A larger house will offer comfort to the family and may ease some of the inevitable tensions of living in a cramped space. Additionally, the new house will take the family out of the impoverished environs where they currently live. The house represents a chance for the family to remain intact.
When the family's pride is put on the line, both Beneatha and Walter begin to see the house as a means to achieving dignity. Choosing to move into the house will not only please their mother. It will demonstrate their own view of who they are and what value they hold as people and as a family.
Walter is able to prove that he has pride and dignity by refusing to be kept out of the new neighborhood. This course of action also allows Walter to choose to define himself through his family. The same is true of Beneatha.
The house, finally, becomes a symbol of hope and faith in the family structure, in the unity of the Younger family, and in the potential of the family unit to be a generative source of individual value and positive identity. Mama had worried that Walter would not be able to find this value and this pride in his family.
As the play ends, Mama talks to Ruth about the change in Walter that happened that day; both women are very proud.
In A Raisin in the Sun, what does the house symbolize that the Younger family hope to move into?
This question can be answered in a number of ways. First of all, consider the way in which their present abode is compared with the house that they hope to have. The place they live in at the time of the play is small, cramped and infested by insects. It has no yard. Mama's plant, which is another object with massive symbolism in the play, is not thriving in this home, because it does not have enough light and space to thrive.
By contrast, the house that they hope to move into has more space, and has a yard, which is particularly important for Mama, as she is the nurturer of the family as its matriarch. In particular, her plant symbolises her desire to see her family live in an environment where they can thrive, rather than just survive. So, in a sense, the house symbolises a fruitful future for the Younger family.

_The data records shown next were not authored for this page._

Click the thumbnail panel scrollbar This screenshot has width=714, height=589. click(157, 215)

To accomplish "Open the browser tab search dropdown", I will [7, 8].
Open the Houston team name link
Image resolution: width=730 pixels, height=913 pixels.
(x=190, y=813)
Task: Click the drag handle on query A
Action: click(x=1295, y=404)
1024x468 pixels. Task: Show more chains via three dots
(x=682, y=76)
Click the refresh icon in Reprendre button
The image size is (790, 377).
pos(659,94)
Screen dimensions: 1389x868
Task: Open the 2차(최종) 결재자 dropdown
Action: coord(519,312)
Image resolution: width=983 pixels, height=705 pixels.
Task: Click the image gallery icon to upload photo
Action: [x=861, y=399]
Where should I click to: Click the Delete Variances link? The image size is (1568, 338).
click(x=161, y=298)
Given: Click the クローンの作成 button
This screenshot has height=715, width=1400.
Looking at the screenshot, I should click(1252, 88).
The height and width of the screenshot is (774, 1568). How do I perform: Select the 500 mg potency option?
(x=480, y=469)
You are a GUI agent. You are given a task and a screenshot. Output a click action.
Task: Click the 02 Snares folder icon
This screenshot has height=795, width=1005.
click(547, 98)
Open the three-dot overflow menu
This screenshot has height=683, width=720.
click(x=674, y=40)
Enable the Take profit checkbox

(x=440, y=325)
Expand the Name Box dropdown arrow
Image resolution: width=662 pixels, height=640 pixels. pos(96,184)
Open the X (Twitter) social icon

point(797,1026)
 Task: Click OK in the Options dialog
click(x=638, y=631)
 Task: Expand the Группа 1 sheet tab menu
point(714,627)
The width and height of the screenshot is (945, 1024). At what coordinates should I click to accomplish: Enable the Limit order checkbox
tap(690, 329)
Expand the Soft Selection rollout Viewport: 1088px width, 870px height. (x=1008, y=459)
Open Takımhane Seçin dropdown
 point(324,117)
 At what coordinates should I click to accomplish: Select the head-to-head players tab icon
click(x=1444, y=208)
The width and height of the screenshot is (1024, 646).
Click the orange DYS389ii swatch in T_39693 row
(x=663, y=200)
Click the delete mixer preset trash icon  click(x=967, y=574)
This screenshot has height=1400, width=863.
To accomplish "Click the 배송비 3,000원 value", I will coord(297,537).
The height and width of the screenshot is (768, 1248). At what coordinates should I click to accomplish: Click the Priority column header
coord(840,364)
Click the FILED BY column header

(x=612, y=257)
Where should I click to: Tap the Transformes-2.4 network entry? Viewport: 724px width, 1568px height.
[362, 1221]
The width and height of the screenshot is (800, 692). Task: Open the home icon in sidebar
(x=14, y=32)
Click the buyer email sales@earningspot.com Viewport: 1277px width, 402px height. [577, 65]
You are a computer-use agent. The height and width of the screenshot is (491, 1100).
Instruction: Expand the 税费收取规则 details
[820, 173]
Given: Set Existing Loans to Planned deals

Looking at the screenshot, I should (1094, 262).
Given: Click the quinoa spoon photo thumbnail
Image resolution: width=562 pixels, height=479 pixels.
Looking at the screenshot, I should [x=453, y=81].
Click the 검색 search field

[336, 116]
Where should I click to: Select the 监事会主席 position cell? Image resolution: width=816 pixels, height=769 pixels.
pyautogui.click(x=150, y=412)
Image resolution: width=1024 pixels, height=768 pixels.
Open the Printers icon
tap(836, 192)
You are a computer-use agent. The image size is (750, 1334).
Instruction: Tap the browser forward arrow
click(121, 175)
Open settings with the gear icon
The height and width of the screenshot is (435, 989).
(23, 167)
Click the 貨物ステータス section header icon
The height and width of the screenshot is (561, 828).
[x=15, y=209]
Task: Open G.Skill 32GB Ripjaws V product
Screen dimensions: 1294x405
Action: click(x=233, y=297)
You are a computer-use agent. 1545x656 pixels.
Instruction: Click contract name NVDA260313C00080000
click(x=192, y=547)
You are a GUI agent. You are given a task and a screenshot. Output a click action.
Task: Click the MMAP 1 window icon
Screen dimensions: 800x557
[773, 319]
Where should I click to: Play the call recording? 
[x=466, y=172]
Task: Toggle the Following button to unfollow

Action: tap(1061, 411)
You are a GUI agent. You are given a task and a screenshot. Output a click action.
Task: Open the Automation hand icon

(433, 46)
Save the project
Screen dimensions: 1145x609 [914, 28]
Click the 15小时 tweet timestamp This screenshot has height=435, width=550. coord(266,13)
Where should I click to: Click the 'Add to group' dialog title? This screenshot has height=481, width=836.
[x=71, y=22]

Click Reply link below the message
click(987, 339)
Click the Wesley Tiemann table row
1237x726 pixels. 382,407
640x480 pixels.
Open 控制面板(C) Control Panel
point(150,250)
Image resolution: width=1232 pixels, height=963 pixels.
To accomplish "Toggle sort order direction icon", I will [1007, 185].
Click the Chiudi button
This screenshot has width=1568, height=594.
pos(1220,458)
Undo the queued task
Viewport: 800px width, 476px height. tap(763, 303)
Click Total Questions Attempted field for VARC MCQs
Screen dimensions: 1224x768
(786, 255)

However, it also symbolises something else, too. Consider how Walter refuses the offer made by Mr. Lindner on behalf of the community where they are about to move:
We have decided to move into our house because my father—my father—he earned it for us brick by brick. We don’t want to make no trouble for nobody or fight no causes, and we will try to be good neighbors. And that’s all we got to say about that. We don’t want your money.
Therefore the house also symbolises the hard work of Walter's father and his hope of having a home for his family. Because this money has been gained through the death of Walter's father, and it has been earned through years of hard, solid labour, the house symbolises a right that the Younger family fully deserve.